**QUOTED PASSAGE:**
Or, rather, there were. In January, the state insurance regulator of Iowa decided to liquidate CoOportunity Health, which served Iowa and Nebraska. Basically, the money CoOportunity collected in premiums couldn’t cover its medical claims. The cost to taxpayers: $146 million.
Last week, Nevada Health Co-Op announced it would be discontinuing business at the end of this year. “’It is with deep sadness that based on challenging market conditions, the Board made a painful decision to wind down operations of the Nevada co-op at the end of the year,’ co-op member and Board Director Stacey Hatfield said in a statement.”
And it is with even deeper sadness that I announce this cost taxpayers $65 million in federal solvency loans.
I wonder, was it really “challenging marketing decisions” that were the problem, or was this just a bad idea from the word go? As Ed Haislmaier of the conservative Heritage Foundation put it, “It was a badly done attempt to reinvent the wheel with some genius deciding to make it oval instead of round.”

**RECORD SET:**

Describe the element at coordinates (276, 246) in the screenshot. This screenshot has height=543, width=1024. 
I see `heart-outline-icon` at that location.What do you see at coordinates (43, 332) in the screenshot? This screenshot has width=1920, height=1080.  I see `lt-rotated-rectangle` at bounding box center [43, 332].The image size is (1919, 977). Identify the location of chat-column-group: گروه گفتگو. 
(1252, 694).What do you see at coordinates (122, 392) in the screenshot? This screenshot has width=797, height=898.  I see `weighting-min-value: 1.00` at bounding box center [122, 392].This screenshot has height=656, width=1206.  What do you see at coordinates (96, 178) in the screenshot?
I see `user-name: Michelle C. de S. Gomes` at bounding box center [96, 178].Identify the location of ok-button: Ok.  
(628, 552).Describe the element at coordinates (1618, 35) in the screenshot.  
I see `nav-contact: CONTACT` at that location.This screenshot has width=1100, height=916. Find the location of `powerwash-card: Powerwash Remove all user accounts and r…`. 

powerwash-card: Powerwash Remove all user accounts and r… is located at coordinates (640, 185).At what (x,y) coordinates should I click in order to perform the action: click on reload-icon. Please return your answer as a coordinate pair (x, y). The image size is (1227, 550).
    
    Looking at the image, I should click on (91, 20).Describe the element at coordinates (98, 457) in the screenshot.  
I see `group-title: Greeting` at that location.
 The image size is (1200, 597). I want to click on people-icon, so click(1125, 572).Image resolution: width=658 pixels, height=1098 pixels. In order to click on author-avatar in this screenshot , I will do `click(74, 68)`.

**WORK INSTRUCTION 1:** Can you copy the passage on failing health insurance co-ops word for word, between "Or, rather, there" and "taxpayers: $146 million.", inclusive?
**WORK INSTRUCTION 2:** What would come next in the passage on failing health insurance co-ops? Continue it from its last sentence.
The entries come from a separate source unrelated to the passage on failing health insurance co-ops.

**ANSWER 1:**
Or, rather, there were. In January, the state insurance regulator of Iowa decided to liquidate CoOportunity Health, which served Iowa and Nebraska. Basically, the money CoOportunity collected in premiums couldn’t cover its medical claims. The cost to taxpayers: $146 million.

**ANSWER 2:**
Louisiana Health Cooperative’s then-Chief Executive Officer Terry Shilling signed a $4 million, four-year contract with a consulting firm last year in which he is a principal, according to documents obtained by the Washington Examiner….
The Examiner also found that Louisiana Health Cooperative’s leadership ranks include seven of Shilling’s business associates, and the new co-op agreed to pay an additional $3.3 million annual fee to the consulting firm, which is registered in Georgia as Beam Partners.
Besides Shilling, individuals from Beam fill three of Louisiana Health Cooperative’s director positions, two vice president slots and the chief financial officer. Eight of the top 11 co-op managers are from Beam.
On top of the $4 million contract and $3.3 million annual consulting fee, Louisiana Health Cooperative also agree to an additional 20 percent “performance fee” to be paid to Shilling’s firm….
Louisiana Insurance Commissioner Jim Donelon told the Examiner his department would take a look at any conflicts of interest concerning the contract, saying, “that is a matter under review.”
Well, let’s hope that if he finds criminal wrong-doing, he can get back some of those consulting fees. It would offset the $66 million in taxpayer loans Louisiana Health Cooperative received.
And the future for most of the remaining 20 Co-Ops? Not too rosy, according to reports for A.M. Best, Standard and Poor’s, and the Office of the Inspector General for the Department of Health and Human Services.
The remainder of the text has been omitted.